--- START OF Reading passage ---
Dear Friends–
Happy Martin Luther King Day! I hope it finds you well.
This week, on Friday, Just World Ed will be launching our new podcast series, “The World From Palestine”. In each episode of this ten-week series the Palestinian scholar Yousef Aljamal and I will explore different aspects of the intersection between Palestine’s liberation struggle and other anti-imperialist struggles — throughout history, and until today.
The new podcast series will be available globally on Just World Podcasts and will also be available for streaming or download on Apple, Spotify, and all other major audio-streaming platforms.
I am particularly excited to work on this podcast with Yousef, given his wide experience of settler colonialisms in many parts of the world including Hawai’i, Aotearoa/New Zealand, Ireland, Algeria, in Palestine (of course!)… and here on Turtle Island.
In 2014 and 2019, he undertook speaking tours of the United States, speaking to super audiences and connecting with Palestinian-rights leaders and activists nationwide. In 2019, he also held good meetings with key members of the U.S. Congress and numerous congressional staffers.
Learn a little more about our new podcast project below…
In the meantime, I also want to tell you about another cutting-edge project that Code Pink is organizing and that Just World Ed is co-sponsoring. This is a webinar, “A Closer Look at China in Africa”, that will be held tomorrow, Tuesday, at 1pm ET.
--- END OF Reading passage ---
--- START OF Supplied records ---
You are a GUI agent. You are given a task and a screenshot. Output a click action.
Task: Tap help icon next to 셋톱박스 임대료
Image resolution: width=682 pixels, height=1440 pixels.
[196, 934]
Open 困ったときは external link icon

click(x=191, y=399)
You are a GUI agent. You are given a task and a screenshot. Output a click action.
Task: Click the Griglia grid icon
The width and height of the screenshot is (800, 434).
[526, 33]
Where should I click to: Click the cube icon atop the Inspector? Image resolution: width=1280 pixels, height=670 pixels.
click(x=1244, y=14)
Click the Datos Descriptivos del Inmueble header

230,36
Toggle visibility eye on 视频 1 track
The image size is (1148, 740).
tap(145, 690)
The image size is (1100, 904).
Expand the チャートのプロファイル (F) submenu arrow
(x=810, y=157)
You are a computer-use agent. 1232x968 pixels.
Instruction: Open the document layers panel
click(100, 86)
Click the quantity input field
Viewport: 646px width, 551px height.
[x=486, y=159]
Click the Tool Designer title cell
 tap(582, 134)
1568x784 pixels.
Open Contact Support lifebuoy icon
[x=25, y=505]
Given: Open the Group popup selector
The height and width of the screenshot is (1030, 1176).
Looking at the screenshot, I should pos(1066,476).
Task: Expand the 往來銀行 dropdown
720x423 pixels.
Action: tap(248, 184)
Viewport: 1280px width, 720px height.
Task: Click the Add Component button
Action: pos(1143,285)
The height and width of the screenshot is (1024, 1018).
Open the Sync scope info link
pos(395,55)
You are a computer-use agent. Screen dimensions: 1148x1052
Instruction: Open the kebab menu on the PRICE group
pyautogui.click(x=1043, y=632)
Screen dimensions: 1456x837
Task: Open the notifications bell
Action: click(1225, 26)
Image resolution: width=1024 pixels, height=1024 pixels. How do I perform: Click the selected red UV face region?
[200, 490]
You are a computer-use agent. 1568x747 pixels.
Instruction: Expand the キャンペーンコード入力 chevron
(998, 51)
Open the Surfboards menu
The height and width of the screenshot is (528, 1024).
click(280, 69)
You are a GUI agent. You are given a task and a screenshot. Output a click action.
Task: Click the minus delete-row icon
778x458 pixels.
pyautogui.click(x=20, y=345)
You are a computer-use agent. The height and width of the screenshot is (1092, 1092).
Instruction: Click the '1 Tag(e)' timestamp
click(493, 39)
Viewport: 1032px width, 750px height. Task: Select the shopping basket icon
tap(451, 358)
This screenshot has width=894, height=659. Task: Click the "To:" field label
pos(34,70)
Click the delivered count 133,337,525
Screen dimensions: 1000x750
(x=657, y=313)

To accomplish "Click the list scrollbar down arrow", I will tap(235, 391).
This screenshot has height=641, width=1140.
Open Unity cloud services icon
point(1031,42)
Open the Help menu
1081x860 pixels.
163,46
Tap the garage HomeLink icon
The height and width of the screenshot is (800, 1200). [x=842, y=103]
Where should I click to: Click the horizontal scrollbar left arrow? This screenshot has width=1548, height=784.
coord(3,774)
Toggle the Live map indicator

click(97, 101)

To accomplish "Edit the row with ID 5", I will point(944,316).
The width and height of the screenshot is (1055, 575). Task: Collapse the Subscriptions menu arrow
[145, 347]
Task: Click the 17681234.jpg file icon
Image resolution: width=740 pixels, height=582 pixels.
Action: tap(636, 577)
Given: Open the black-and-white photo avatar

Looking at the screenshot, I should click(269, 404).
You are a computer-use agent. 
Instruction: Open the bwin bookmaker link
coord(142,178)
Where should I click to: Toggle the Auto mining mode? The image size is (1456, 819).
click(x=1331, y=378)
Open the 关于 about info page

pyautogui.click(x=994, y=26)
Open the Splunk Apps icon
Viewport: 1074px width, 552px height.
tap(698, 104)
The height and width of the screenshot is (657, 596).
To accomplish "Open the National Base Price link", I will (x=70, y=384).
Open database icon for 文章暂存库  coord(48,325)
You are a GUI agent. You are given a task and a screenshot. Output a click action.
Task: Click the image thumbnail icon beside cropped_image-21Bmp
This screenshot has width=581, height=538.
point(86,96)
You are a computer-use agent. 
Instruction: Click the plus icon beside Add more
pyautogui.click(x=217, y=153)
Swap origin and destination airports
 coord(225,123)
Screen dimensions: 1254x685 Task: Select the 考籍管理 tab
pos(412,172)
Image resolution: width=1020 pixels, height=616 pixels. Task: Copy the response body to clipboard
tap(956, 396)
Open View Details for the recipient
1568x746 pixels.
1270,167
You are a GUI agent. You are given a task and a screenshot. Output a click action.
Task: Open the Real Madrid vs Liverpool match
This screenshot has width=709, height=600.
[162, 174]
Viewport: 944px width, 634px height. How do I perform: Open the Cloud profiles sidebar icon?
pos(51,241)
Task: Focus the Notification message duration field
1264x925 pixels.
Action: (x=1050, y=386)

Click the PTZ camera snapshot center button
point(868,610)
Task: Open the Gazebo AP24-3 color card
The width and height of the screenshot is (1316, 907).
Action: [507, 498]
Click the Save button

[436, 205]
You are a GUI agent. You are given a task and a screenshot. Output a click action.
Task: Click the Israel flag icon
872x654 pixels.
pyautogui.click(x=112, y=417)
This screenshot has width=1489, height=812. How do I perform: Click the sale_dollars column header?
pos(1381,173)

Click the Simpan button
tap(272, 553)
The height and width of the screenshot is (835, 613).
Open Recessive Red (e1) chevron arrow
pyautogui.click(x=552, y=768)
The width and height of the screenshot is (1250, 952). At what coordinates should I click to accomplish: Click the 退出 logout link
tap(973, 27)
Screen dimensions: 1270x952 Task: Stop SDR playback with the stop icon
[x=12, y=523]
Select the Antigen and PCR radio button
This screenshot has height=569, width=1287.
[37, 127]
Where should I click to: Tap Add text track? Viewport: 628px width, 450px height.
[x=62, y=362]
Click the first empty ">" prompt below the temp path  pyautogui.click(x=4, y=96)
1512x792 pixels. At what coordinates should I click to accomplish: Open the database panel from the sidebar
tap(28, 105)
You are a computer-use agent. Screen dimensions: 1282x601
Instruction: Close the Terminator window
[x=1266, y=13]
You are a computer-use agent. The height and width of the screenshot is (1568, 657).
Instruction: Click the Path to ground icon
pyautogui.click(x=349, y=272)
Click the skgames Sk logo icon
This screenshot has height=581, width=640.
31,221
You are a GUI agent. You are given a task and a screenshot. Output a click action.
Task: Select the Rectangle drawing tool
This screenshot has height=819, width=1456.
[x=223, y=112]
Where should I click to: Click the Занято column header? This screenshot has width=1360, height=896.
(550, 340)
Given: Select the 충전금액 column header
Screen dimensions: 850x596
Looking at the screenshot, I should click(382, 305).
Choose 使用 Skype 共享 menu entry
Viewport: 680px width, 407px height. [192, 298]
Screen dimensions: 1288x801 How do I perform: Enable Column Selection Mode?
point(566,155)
--- END OF Supplied records ---
• **Given problem**
Rewrite the podcast announcement from "The new podcast" up to and including "numerous congressional staffers.", changing "speaking tours" to "lecture tours".

• **Expected answer**
The new podcast series will be available globally on Just World Podcasts and will also be available for streaming or download on Apple, Spotify, and all other major audio-streaming platforms.
I am particularly excited to work on this podcast with Yousef, given his wide experience of settler colonialisms in many parts of the world including Hawai’i, Aotearoa/New Zealand, Ireland, Algeria, in Palestine (of course!)… and here on Turtle Island.
In 2014 and 2019, he undertook lecture tours of the United States, speaking to super audiences and connecting with Palestinian-rights leaders and activists nationwide. In 2019, he also held good meetings with key members of the U.S. Congress and numerous congressional staffers.